What to work on:
Retype the following lines exactly as they appear in the records, omitting the pictures from your answer.

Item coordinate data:
※

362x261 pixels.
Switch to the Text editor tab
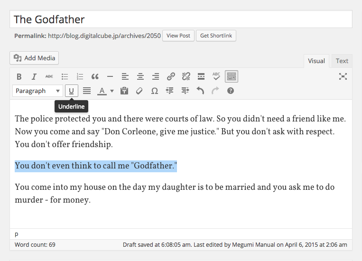[x=342, y=61]
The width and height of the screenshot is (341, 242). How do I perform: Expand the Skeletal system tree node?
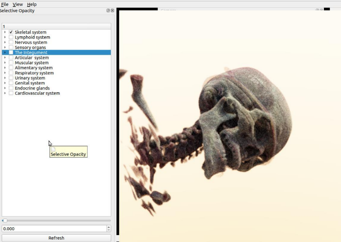coord(5,32)
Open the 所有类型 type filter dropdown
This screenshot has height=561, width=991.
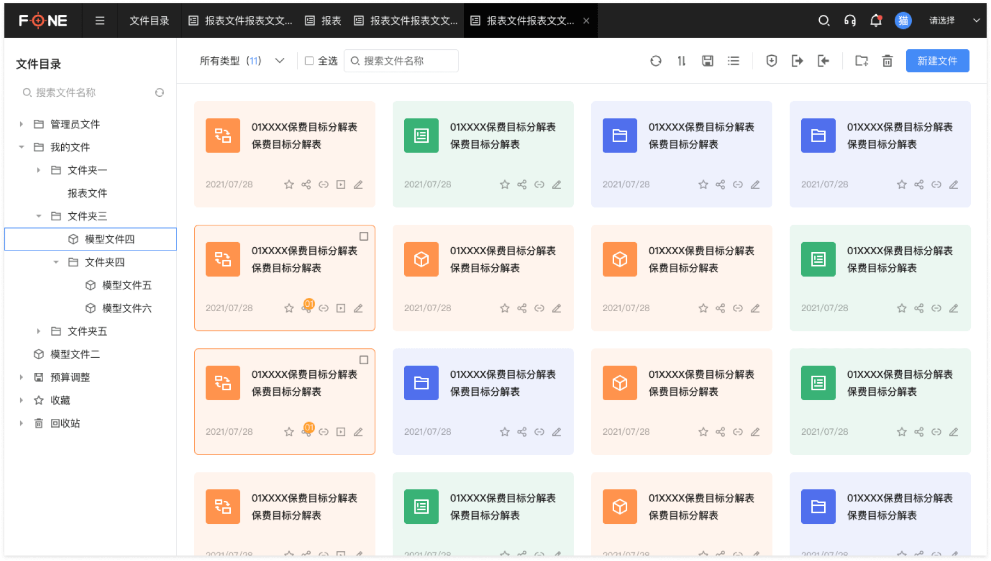coord(242,61)
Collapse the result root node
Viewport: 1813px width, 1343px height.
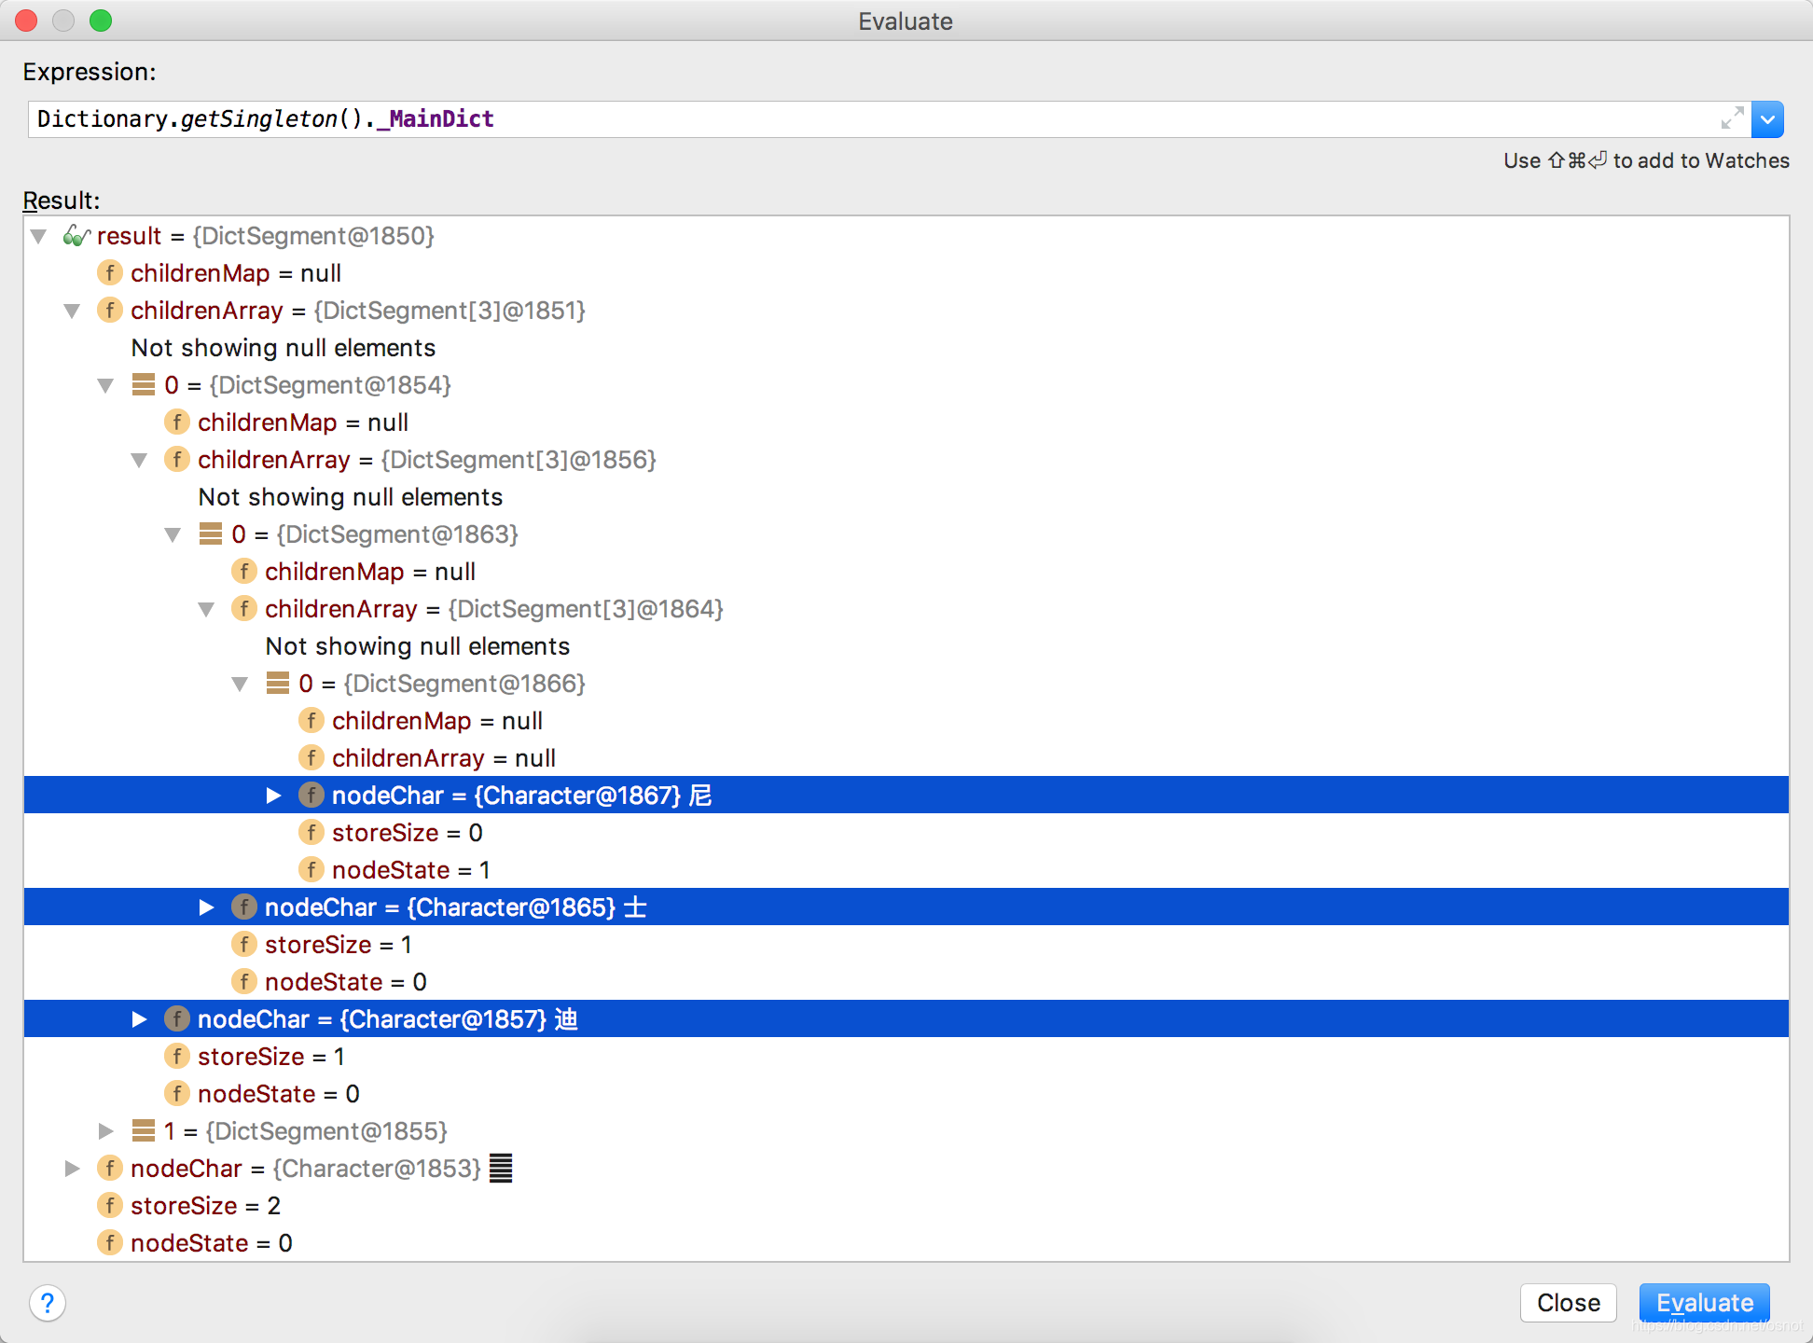pyautogui.click(x=39, y=236)
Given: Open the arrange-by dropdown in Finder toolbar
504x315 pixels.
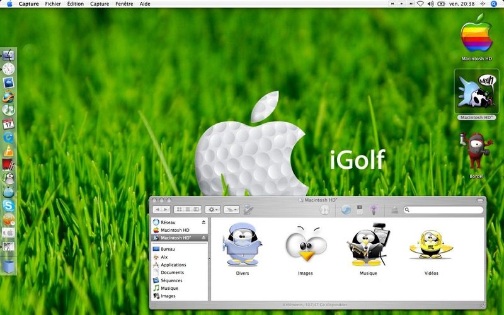Looking at the screenshot, I should 231,210.
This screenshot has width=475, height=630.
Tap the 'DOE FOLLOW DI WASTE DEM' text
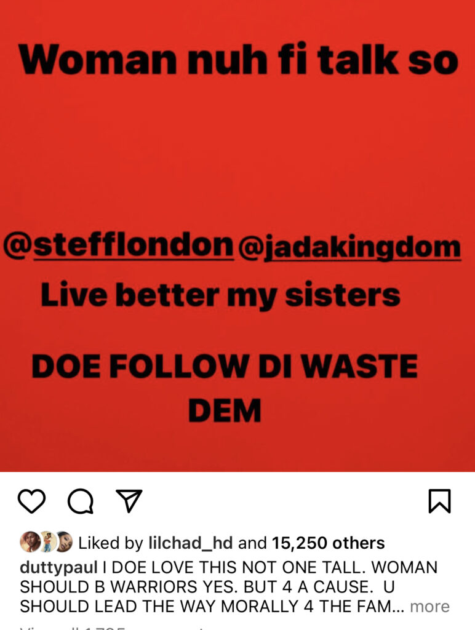pyautogui.click(x=225, y=388)
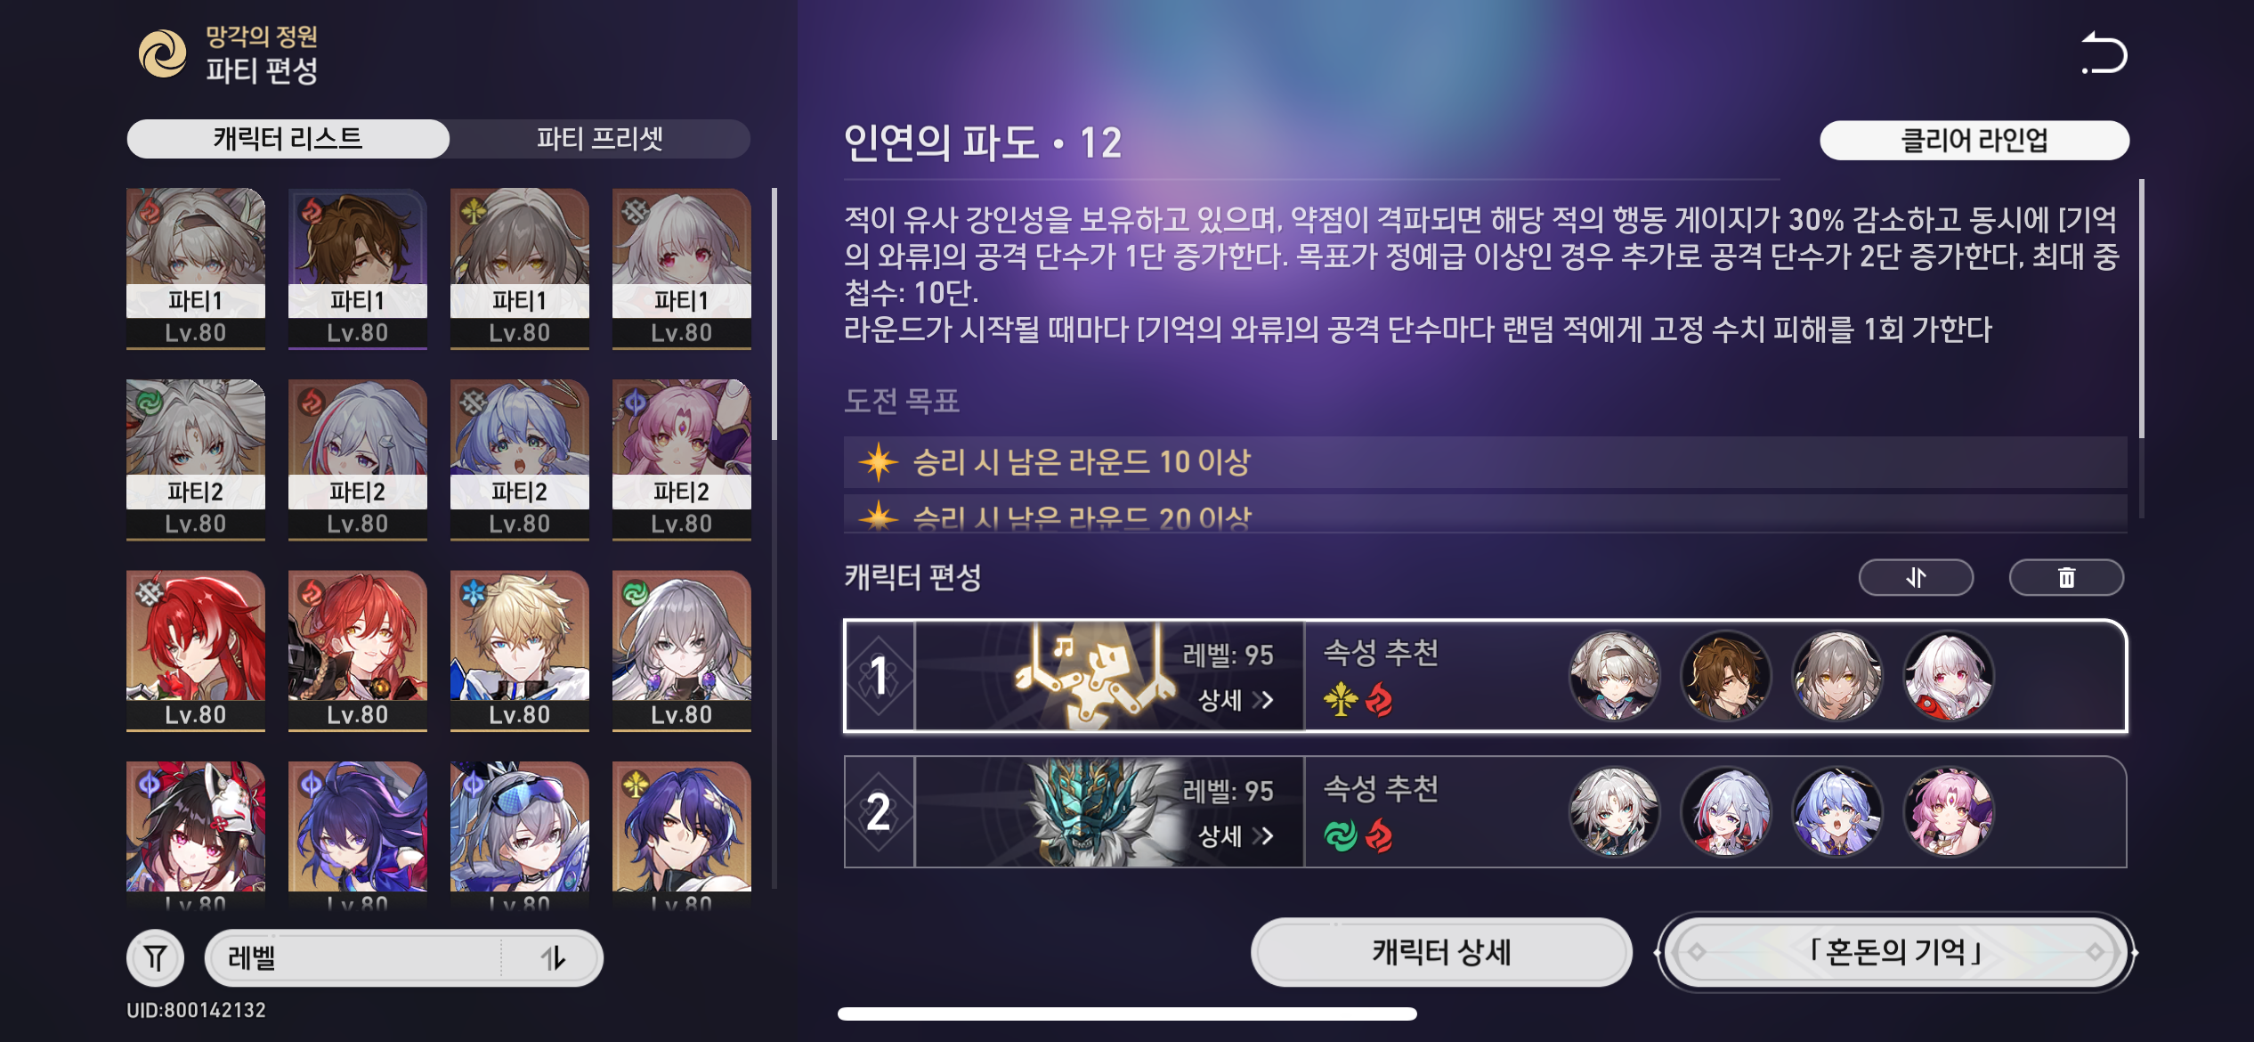Open the character filter funnel icon
This screenshot has width=2254, height=1042.
tap(156, 957)
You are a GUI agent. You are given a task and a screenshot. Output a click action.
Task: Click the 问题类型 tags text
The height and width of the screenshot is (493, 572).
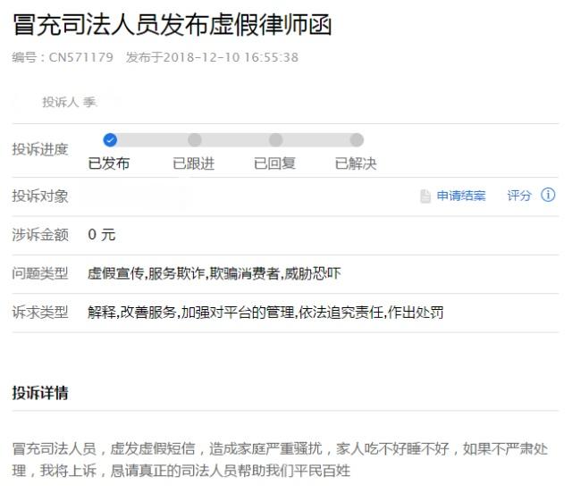click(x=215, y=273)
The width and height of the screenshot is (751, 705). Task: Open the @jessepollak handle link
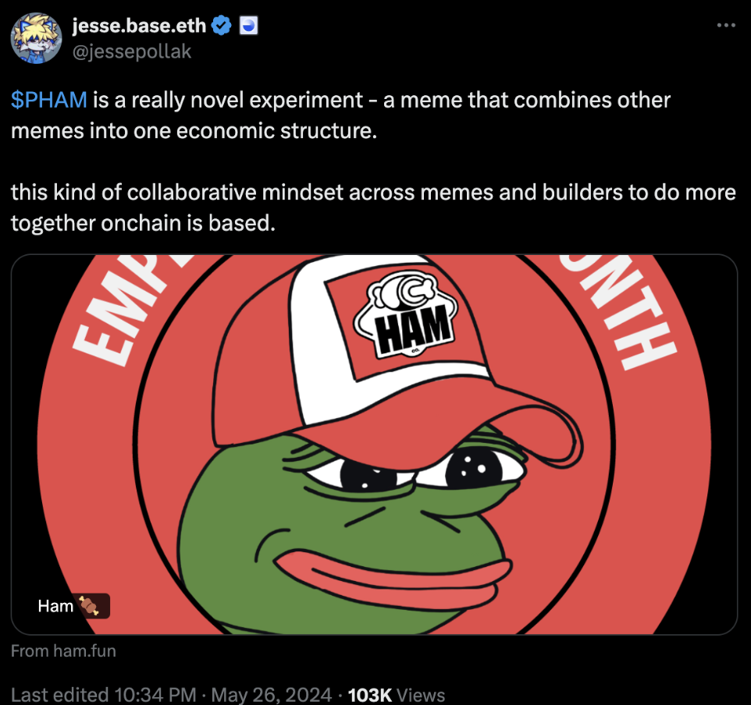[132, 51]

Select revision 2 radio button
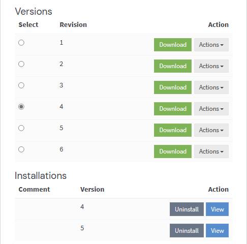(21, 64)
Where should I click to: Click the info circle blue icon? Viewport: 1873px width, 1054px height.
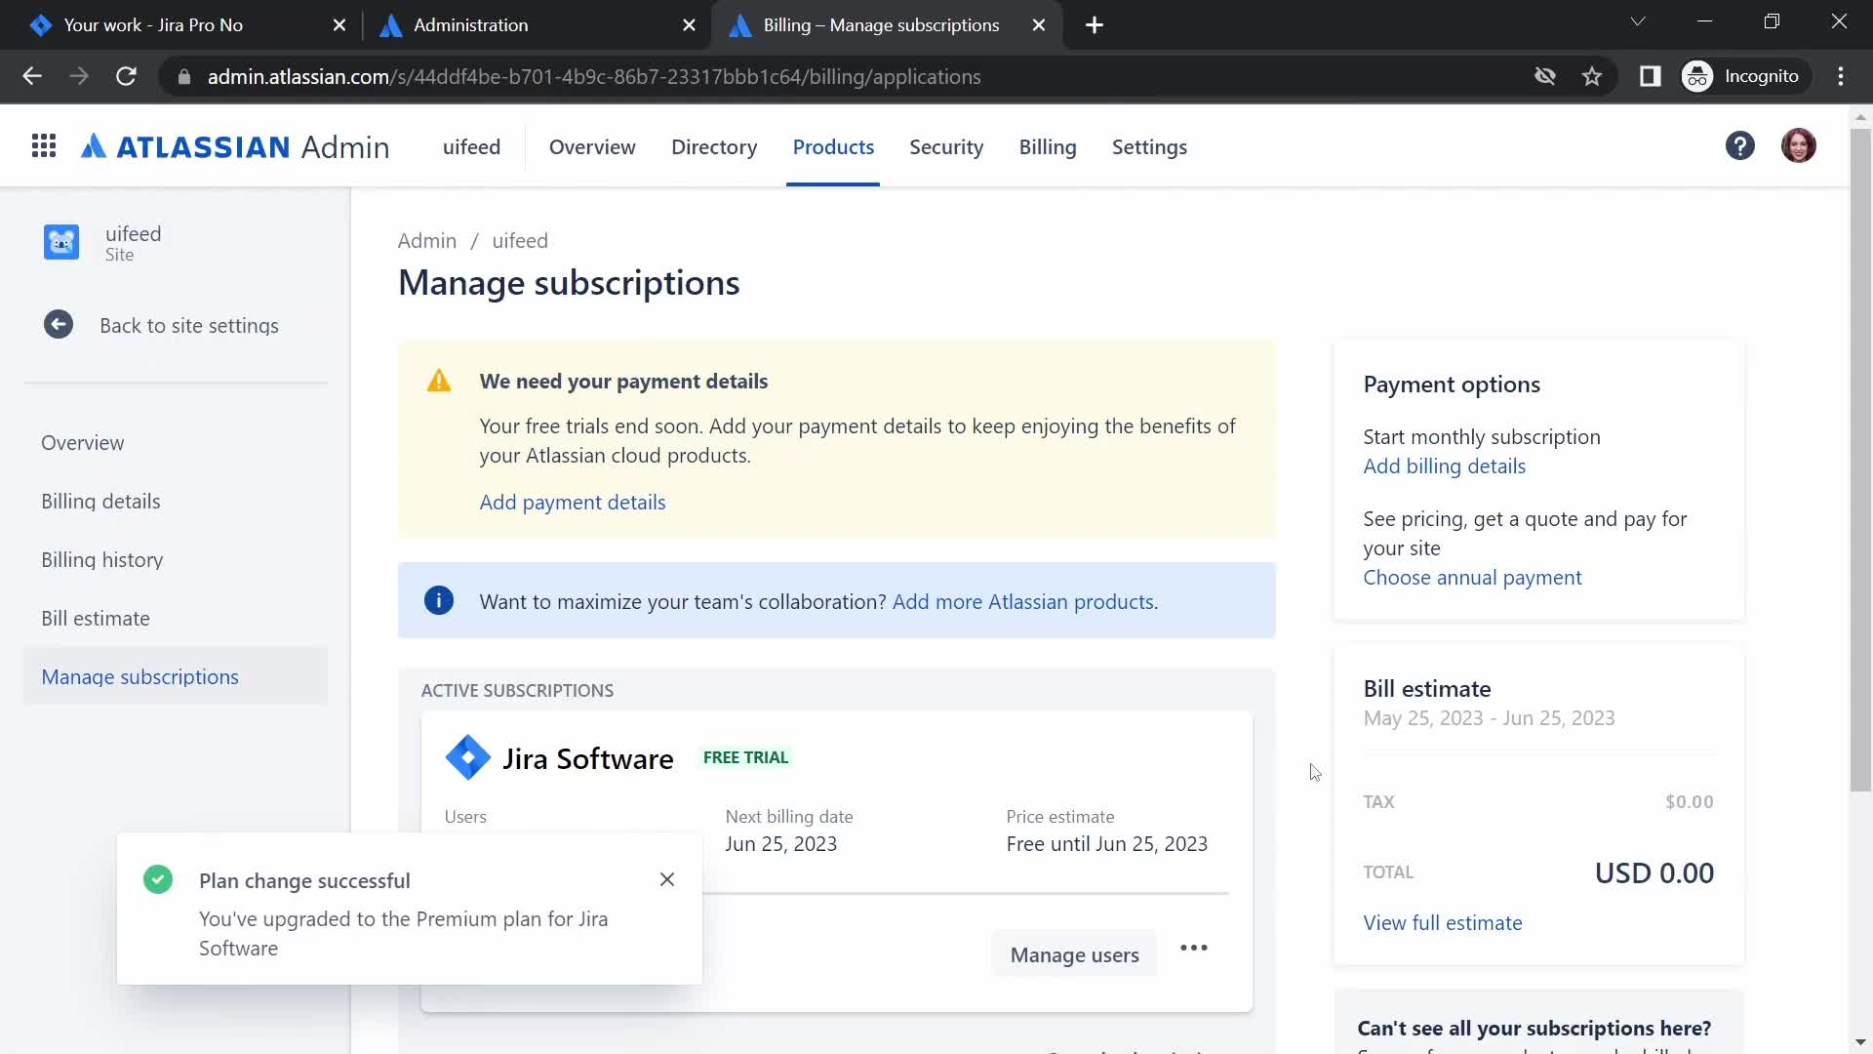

※

Written reply:
362x261 pixels.
Switch to the Text editor tab
[x=342, y=61]
The width and height of the screenshot is (341, 242). How do I perform: Expand the Skeletal system tree node?
coord(5,32)
Open the 所有类型 type filter dropdown
This screenshot has height=561, width=991.
coord(242,61)
Collapse the result root node
Viewport: 1813px width, 1343px height.
pyautogui.click(x=39, y=236)
Given: Open the arrange-by dropdown in Finder toolbar
504x315 pixels.
Looking at the screenshot, I should 231,210.
This screenshot has width=475, height=630.
Tap the 'DOE FOLLOW DI WASTE DEM' text
pyautogui.click(x=225, y=388)
Open the character filter funnel icon
This screenshot has width=2254, height=1042.
tap(156, 957)
You are a GUI agent. You are given a task and a screenshot. Output a click action.
Task: Click the 问题类型 tags text
The height and width of the screenshot is (493, 572).
click(x=215, y=273)
The width and height of the screenshot is (751, 705). Task: Open the @jessepollak handle link
[132, 51]

Select revision 2 radio button
(21, 64)
Where should I click to: Click the info circle blue icon? Viewport: 1873px width, 1054px height.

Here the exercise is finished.